Of course, I realize this is not the case with all Christians or even all churches. But the trouble is that it is so much easier to see the bad than the good, and so those of us who strive to live like Christ are overshadowed by those who think they are living like Christ but who are, in actuality, living like the very Pharisees whom He condemned. Christ said that we would be hated by the world, that we would be persecuted by it, but I see the Church bringing so much of that condemnation upon itself because of what some are doing that undermines our work. I myself struggle with a cynical attitude toward so many Christians and churches, and I have to wonder, if I struggle with this while I am part of the Body, how much more do those who are without struggle with seeing their need for this Christ whom we so poorly represent?

In our beliefs I believe we should be conservative, preserving the truth of God’s Word. In our practices, I believe we should be progressive, reaching out into the world and moving with it, adjusting accordingly as we seek to meet its needs, to display this God we love, to win them to the Kingdom. Christ came to love sinners. Why can’t we do the same?


Ok, a couple of different thoughts……


I’m pretty discouraged today at the way my fleshly lusts have pretty much pre-empted my other pursuits. For instance, I now have a PlayStation and a VERY cool video game to go with it (thanks, Hon! ).
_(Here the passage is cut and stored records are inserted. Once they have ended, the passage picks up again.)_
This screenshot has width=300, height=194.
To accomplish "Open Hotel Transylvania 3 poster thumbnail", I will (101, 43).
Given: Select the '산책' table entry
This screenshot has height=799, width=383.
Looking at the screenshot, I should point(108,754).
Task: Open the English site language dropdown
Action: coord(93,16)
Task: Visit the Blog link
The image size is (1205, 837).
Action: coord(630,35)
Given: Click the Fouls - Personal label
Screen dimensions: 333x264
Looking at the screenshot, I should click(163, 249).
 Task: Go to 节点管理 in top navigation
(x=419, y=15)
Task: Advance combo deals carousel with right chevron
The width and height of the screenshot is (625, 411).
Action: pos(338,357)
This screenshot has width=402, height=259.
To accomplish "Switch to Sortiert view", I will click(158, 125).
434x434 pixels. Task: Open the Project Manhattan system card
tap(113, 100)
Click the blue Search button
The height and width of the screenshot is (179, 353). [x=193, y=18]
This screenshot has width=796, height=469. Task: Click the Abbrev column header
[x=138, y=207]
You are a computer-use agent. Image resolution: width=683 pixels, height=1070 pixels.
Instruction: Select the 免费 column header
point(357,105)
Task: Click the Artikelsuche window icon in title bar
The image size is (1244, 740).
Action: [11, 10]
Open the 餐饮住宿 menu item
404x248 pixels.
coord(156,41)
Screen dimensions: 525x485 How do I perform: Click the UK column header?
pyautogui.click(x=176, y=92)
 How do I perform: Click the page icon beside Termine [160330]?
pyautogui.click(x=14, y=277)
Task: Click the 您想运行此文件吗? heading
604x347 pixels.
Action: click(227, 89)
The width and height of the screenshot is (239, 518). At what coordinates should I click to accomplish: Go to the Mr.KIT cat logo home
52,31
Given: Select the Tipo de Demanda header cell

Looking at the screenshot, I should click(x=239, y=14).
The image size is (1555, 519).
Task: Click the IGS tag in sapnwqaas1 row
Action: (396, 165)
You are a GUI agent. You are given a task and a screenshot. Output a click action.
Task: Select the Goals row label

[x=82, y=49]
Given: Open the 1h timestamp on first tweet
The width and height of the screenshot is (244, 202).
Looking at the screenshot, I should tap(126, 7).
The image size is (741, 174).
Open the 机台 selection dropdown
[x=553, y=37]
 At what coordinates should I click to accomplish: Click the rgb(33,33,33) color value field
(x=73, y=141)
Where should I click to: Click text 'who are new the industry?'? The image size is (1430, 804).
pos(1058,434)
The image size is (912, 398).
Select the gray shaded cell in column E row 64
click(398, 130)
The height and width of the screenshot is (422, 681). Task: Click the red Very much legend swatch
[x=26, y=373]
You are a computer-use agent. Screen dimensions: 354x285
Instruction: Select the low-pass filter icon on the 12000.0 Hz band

But the trouble is that this week it has completely consumed my free time, and I’ve gotten very little else done, like my house chores, homework, or even spending time with God. I hate that I’ve become so undisciplined. I don’t think it helps that my bedtime has been chaotic, and most nights I’m lucky to get 6 hours of sleep.


A quote from a website I stumbled across:

“Anyone who wants to glorify God more fully by moving from theology (The study of the nature of God and religious truth) to doxology (An expression of praise to God…which is the heart of worship)!”

This is a good start, but it’s missing a step. How about: Theology to Doxology to Methodology? i.e. the study of the nature of God to praise and worship of God to practical application in daily life — and actually DOING it! Our generation has this really bad habit of studying and praising and forgetting about the doing. Don’t get me wrong — I’m not condemning what this study group is doing. I am merely suggesting that another step be added to the mix, one that is all too often forgotten…..


I’m noticing a lot of discouragement and heartache is going around right now. For those of you struggling, I’ll be praying. For those of us not, we need to gather around those who are and offer Christian support. We are needed, and now is the time for us to step up and take our responsibility to show God’s love, compassion, and encouragement.